→ **TEXT SECTION**:
Seanad debates

Tuesday, 10 July 2012

Industrial Relations (Amendment) (No. 3) Bill 2011: Second Stage

 

4:00 pm

Photo of Seán SherlockSeán Sherlock (Cork East, Labour)

I am pleased to present the Industrial Relations (Amendment) (No. 3) Bill 2011 for the consideration of the House.

The main purpose of the Bill is twofold. First, it implements the commitment in the programme for Government to reform the joint labour committee, JLC, system. Second, following the High Court ruling in the John Grace Fried Chicken case of July 2011, the Government has undertaken to prepare and deliver a comprehensive reform package, as the implications of the High Court judgment are not confined to the JLC system. What is required is a programme of reforms to deliver a robust legal framework for both registered employment agreements, REAs, and JLC sectoral wage-setting mechanisms under the Industrial Relations Acts 1946 to 2004.

→ **STATED GOAL 1**:
Answer these questions about the Seanad debate excerpt.
(a) On what date was the debate held?
(b) What constituency and party are given for Seán Sherlock?
(c) Which High Court case does the speaker name, and in what month and year was its ruling?
→ **STATED GOAL 2**: Please extend the Seanad debate excerpt on the Industrial Relations (Amendment) (No. 3) Bill 2011, beginning after its final sentence.

(Rows showing where targets appear)

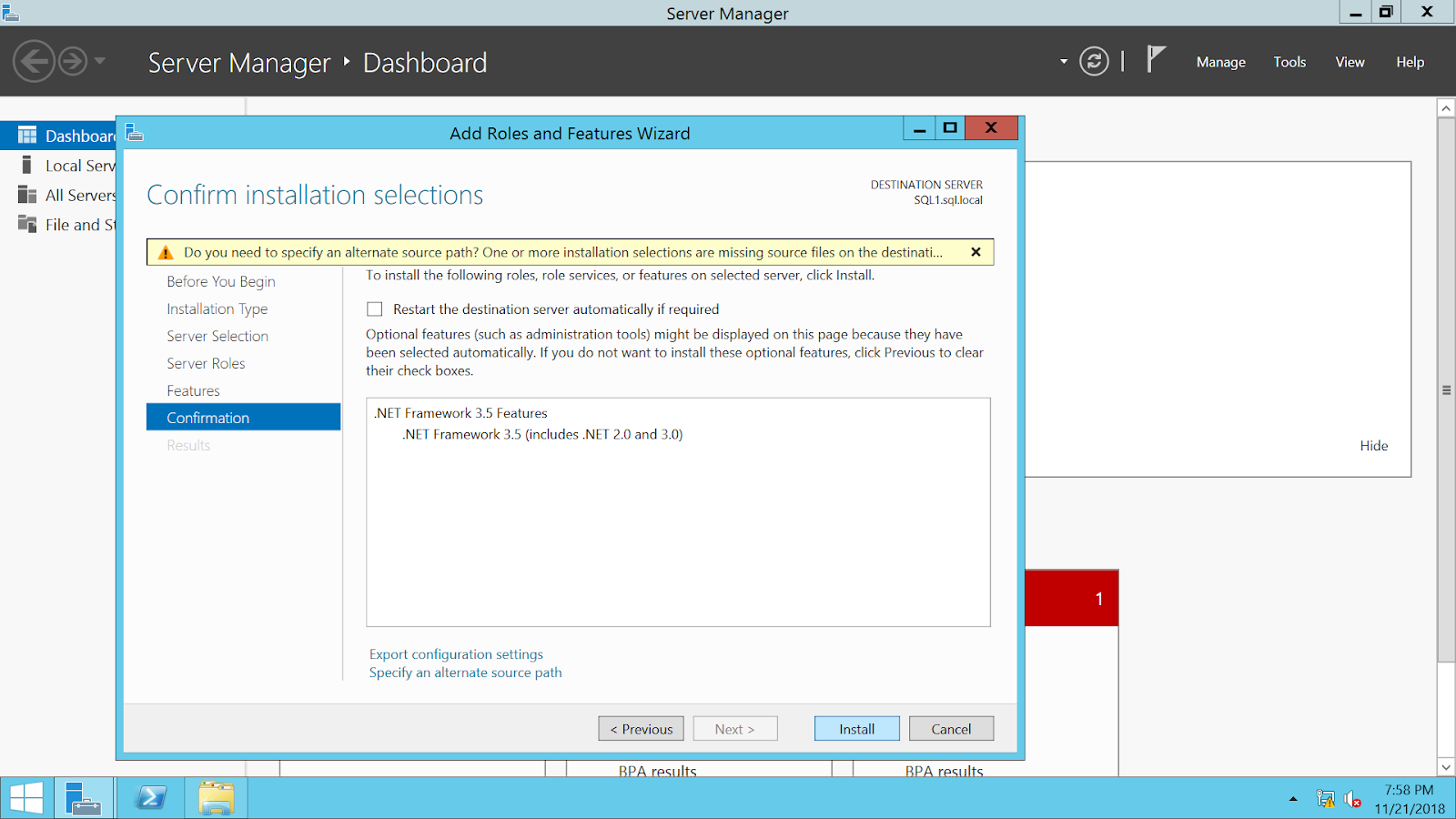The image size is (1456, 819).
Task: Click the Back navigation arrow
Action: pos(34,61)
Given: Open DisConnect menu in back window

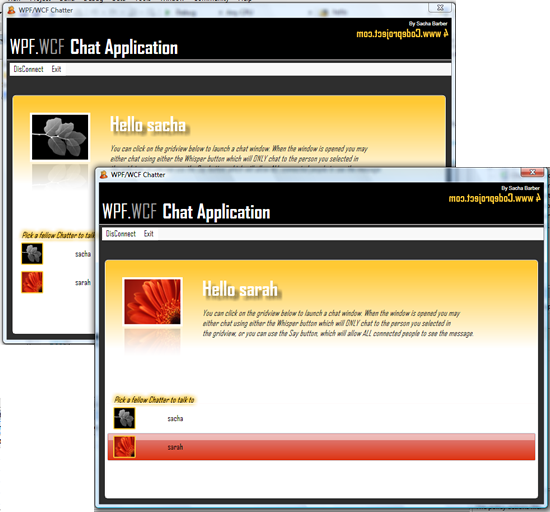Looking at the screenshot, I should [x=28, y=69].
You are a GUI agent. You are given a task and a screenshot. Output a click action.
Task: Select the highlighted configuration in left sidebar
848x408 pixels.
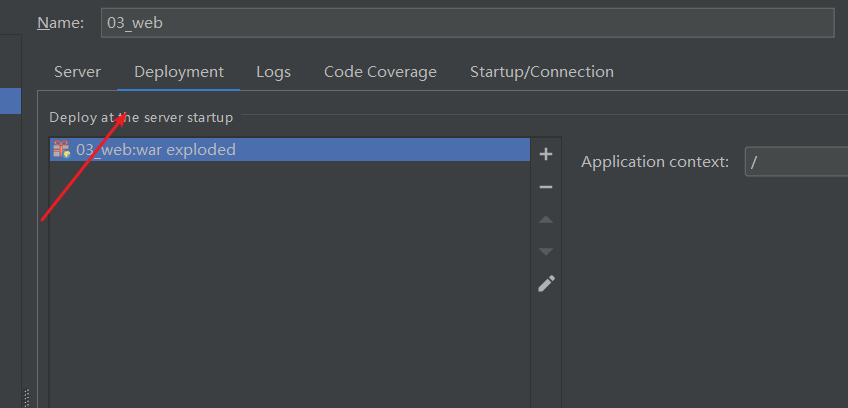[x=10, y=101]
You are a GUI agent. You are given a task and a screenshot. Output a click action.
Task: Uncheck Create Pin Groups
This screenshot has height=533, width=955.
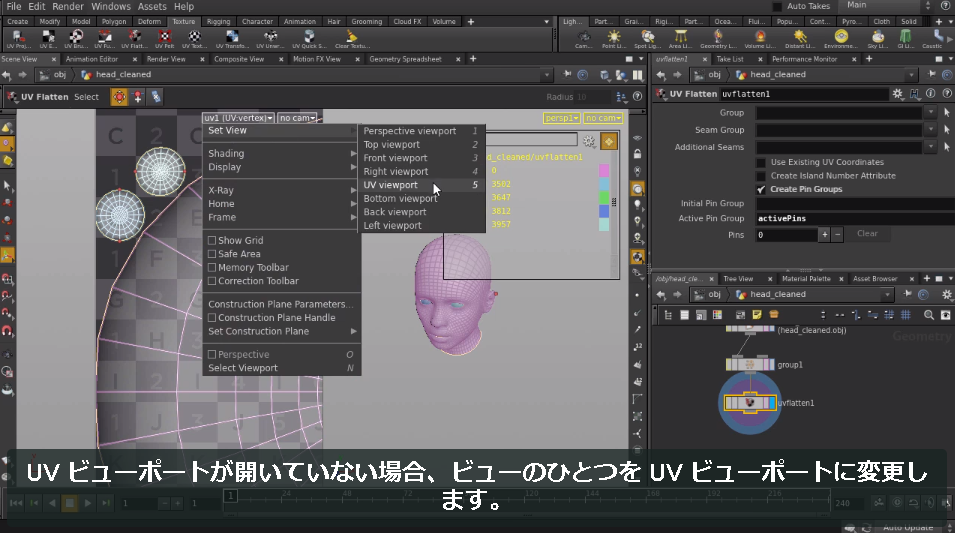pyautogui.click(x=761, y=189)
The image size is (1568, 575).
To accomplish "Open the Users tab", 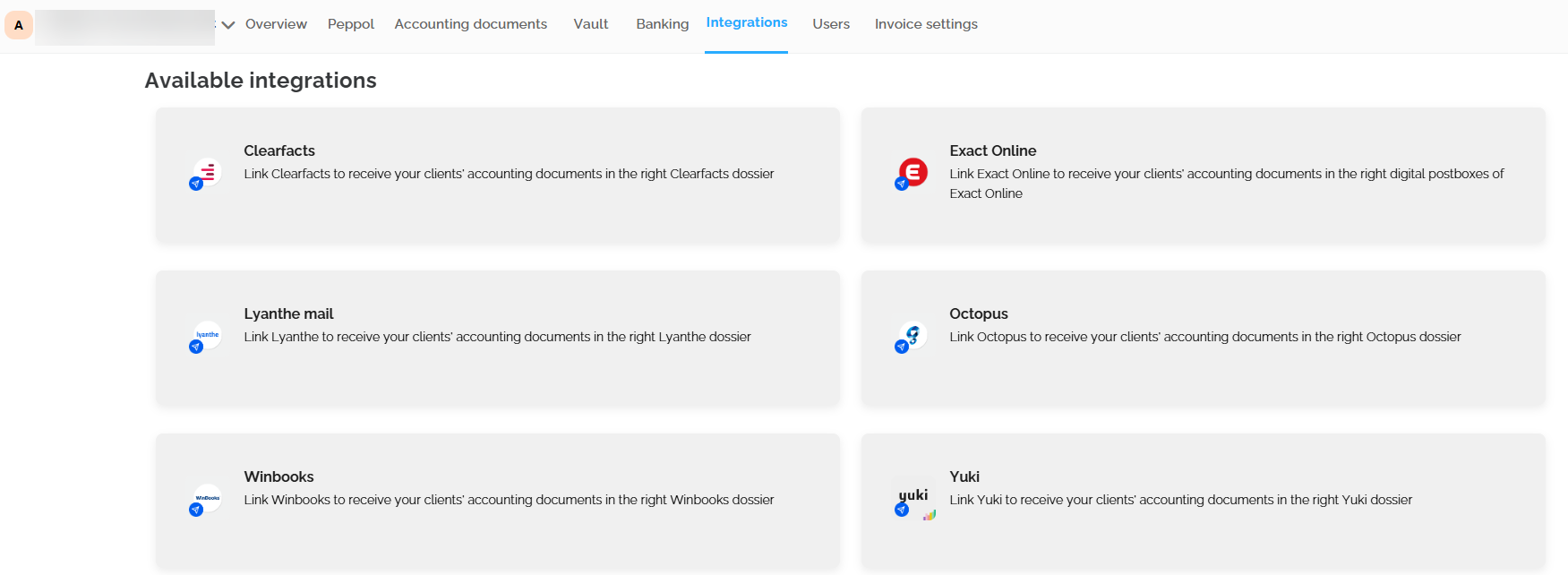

→ **EXPECTED ANSWER 1**:
(a) Tuesday, 10 July 2012.
(b) Cork East, Labour.
(c) The John Grace Fried Chicken case, July 2011.

→ **EXPECTED ANSWER 2**:
The Irish system of REAs has been in force since 1946. REAs are collective agreements made between employers or their organisations and trade unions. They are freely negotiated between the parties thereto. Section 27 of the Industrial Relations Act 1946 allows the parties to a collective agreement to register their agreement with the Labour Court. If registered, the agreement is given legal effect and is binding not only on the parties to the agreement but on all workers and employers of a type or category to which the agreement is expressed to relate. It has been estimated that there were between 62,000 and 79,000 workers in the sectors covered by REAs in 2009.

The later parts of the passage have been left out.